What you will do. Copy the lines from the one containing "Where should I click to: Click the Search" through the one containing "Action: pos(208,45)", inclusive, and swap "Cookie Settings" for "Privacy Settings" without changing anything else.

Data for processing.
# # # #
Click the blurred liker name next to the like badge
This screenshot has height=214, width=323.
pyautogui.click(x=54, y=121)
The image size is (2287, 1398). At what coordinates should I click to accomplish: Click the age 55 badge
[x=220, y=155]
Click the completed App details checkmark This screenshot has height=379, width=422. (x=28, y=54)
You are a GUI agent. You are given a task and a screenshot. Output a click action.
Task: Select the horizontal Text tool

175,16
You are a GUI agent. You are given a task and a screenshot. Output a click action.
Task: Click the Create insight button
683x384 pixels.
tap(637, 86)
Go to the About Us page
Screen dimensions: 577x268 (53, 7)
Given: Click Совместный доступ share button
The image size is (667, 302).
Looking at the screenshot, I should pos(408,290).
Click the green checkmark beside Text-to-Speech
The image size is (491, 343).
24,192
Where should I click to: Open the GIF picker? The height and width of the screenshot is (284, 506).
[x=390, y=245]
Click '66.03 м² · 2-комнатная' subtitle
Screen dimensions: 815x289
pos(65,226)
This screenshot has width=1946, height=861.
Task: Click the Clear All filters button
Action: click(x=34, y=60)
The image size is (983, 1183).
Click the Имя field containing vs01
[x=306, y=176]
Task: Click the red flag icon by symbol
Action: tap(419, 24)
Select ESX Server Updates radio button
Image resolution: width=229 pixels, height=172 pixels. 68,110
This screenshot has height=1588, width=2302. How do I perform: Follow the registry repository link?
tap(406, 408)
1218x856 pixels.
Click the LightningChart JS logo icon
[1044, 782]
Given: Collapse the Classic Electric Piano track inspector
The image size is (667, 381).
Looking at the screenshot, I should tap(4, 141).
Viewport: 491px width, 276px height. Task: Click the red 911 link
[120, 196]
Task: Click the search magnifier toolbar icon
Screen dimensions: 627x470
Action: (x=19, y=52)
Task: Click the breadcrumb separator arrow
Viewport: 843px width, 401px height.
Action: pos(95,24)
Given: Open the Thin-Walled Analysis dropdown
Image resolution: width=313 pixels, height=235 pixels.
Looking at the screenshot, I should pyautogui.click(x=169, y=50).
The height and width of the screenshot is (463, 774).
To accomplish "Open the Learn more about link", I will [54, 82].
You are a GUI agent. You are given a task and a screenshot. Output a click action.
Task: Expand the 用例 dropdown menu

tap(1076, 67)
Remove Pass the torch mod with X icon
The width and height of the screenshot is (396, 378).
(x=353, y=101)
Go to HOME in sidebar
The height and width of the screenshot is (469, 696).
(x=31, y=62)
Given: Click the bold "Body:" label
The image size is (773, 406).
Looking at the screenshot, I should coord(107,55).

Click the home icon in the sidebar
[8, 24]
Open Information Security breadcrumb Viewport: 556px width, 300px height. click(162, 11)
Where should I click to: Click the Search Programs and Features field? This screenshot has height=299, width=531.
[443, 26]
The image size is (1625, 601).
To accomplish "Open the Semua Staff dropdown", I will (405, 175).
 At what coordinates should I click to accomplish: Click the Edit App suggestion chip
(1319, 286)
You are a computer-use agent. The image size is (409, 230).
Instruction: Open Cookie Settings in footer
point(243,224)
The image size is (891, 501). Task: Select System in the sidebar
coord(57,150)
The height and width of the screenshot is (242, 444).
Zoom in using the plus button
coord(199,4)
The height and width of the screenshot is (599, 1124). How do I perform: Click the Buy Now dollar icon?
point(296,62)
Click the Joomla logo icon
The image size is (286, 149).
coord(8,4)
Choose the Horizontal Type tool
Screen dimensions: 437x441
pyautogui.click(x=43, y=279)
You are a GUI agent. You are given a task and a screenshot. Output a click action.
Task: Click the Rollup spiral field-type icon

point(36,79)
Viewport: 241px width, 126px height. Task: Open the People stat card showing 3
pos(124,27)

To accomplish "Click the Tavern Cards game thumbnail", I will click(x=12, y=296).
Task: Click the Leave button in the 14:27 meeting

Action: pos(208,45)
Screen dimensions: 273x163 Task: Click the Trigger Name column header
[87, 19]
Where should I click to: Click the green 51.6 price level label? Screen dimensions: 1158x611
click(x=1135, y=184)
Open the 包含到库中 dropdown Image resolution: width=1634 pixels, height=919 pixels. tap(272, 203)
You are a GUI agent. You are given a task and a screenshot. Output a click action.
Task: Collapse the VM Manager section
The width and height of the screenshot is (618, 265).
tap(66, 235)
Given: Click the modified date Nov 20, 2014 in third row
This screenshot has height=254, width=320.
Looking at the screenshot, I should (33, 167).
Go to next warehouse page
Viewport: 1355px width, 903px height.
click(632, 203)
# # # #
Reply to the task.
Where should I click to: Click the Search Programs and Features field? This screenshot has height=299, width=531.
[443, 26]
The image size is (1625, 601).
To accomplish "Open the Semua Staff dropdown", I will (405, 175).
 At what coordinates should I click to accomplish: Click the Edit App suggestion chip
(1319, 286)
You are a computer-use agent. The image size is (409, 230).
Instruction: Open Privacy Settings in footer
point(243,224)
The image size is (891, 501). Task: Select System in the sidebar
coord(57,150)
The height and width of the screenshot is (242, 444).
Zoom in using the plus button
coord(199,4)
The height and width of the screenshot is (599, 1124). How do I perform: Click the Buy Now dollar icon?
point(296,62)
Click the Joomla logo icon
The image size is (286, 149).
coord(8,4)
Choose the Horizontal Type tool
Screen dimensions: 437x441
pyautogui.click(x=43, y=279)
You are a GUI agent. You are given a task and a screenshot. Output a click action.
Task: Click the Rollup spiral field-type icon

point(36,79)
Viewport: 241px width, 126px height. Task: Open the People stat card showing 3
pos(124,27)

To accomplish "Click the Tavern Cards game thumbnail", I will click(x=12, y=296).
Task: Click the Leave button in the 14:27 meeting

Action: pos(208,45)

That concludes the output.